"What If Smart Homes Could See Our Homes?": Exploring DIY Smart Home Building Experiences with VLM-Based Camera Sensors
Sojeong Yun, Youn-kyung Lim
TL;DR
This work investigates how Vision-Language Model (VLM) camera sensors could transform DIY smart homes by enabling autonomous understanding of household contexts. Through a three-week diary-based experience prototyping with 12 participants, the study reveals three key outcomes: roles for VLM-based features (auto-monitoring, assistant, advisory), the distinctive sensor characteristics (comprehensive sensing, inference, perspective-embodied sensing, unbounded values, interpretive capabilities) that reshape the DIY process, and user concerns (privacy, replacement of family interactions, over-dependence, and AI control). The authors offer design implications across the DIY workflow to support feature construction with VLM sensors and discuss implications for living with intelligent homes.

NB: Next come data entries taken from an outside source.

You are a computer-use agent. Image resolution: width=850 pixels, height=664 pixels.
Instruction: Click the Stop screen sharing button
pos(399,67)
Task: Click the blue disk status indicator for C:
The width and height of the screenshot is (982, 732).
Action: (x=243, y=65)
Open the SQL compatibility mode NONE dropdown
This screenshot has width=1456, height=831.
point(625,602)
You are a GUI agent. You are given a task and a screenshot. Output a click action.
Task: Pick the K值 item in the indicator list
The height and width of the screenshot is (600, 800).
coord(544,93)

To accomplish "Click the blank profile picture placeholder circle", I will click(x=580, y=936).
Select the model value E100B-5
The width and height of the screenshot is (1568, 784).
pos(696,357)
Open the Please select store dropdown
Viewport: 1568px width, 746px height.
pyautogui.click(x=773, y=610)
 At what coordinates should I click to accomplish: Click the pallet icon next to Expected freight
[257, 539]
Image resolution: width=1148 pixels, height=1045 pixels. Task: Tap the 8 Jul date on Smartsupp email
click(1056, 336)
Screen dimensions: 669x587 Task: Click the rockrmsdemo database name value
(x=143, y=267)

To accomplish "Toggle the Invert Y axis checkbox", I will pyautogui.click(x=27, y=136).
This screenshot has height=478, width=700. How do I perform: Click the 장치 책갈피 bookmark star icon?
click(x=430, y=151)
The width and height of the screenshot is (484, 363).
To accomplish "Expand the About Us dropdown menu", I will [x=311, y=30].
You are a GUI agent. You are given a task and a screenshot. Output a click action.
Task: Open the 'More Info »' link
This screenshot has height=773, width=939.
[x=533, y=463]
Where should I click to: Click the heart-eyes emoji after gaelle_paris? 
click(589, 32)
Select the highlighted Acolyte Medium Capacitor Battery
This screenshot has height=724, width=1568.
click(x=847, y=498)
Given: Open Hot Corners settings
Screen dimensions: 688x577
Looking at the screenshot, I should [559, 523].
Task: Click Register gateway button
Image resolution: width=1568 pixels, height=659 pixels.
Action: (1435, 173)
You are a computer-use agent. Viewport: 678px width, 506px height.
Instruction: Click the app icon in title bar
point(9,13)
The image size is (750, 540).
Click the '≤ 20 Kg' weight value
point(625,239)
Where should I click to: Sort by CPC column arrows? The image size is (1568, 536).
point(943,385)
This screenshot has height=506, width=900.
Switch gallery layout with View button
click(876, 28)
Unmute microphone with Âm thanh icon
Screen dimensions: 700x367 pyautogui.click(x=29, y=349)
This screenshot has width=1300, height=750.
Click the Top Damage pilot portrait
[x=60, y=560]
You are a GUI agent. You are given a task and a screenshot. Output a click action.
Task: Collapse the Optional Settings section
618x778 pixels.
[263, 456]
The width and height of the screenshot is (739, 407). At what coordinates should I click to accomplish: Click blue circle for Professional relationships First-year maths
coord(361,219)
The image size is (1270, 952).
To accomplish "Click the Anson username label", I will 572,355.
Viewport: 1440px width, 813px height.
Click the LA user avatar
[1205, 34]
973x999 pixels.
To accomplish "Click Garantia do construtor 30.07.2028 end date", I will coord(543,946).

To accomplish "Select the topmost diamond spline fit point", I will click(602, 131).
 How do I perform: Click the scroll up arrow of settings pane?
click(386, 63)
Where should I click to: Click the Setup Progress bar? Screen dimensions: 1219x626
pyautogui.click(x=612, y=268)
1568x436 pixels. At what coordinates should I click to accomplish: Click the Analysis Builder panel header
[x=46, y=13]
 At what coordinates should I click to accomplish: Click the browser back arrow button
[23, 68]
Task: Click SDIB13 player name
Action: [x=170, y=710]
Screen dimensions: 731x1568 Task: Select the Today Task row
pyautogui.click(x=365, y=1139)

The findings highlight both the potential to simplify DIY smart-home building and the need to address trust, privacy, and social-psychological dynamics to ensure user autonomy and well-being. Overall, the work provides a user-centered foundation for developing VLM-based DIY smart-home systems and identifies critical directions for real-world deployment and collaborative use.
Abstract
The advancement of Vision-Language Model (VLM) camera sensors, which enable autonomous understanding of household situations without user intervention, has the potential to completely transform the DIY smart home building experience. Will this simplify or complicate the DIY smart home process? Additionally, what features do users want to create using these sensors? To explore this, we conducted a three-week diary-based experience prototyping study with 12 participants. Participants recorded their daily activities, used GPT to analyze the images, and manually customized and tested smart home features based on the analysis. The study revealed three key findings: (1) participants' expectations for VLM camera-based smart homes, (2) the impact of VLM camera sensor characteristics on the DIY process, and (3) users' concerns. Through the findings of this study, we propose design implications to support the DIY smart home building process with VLM camera sensors, and discuss living with intelligence.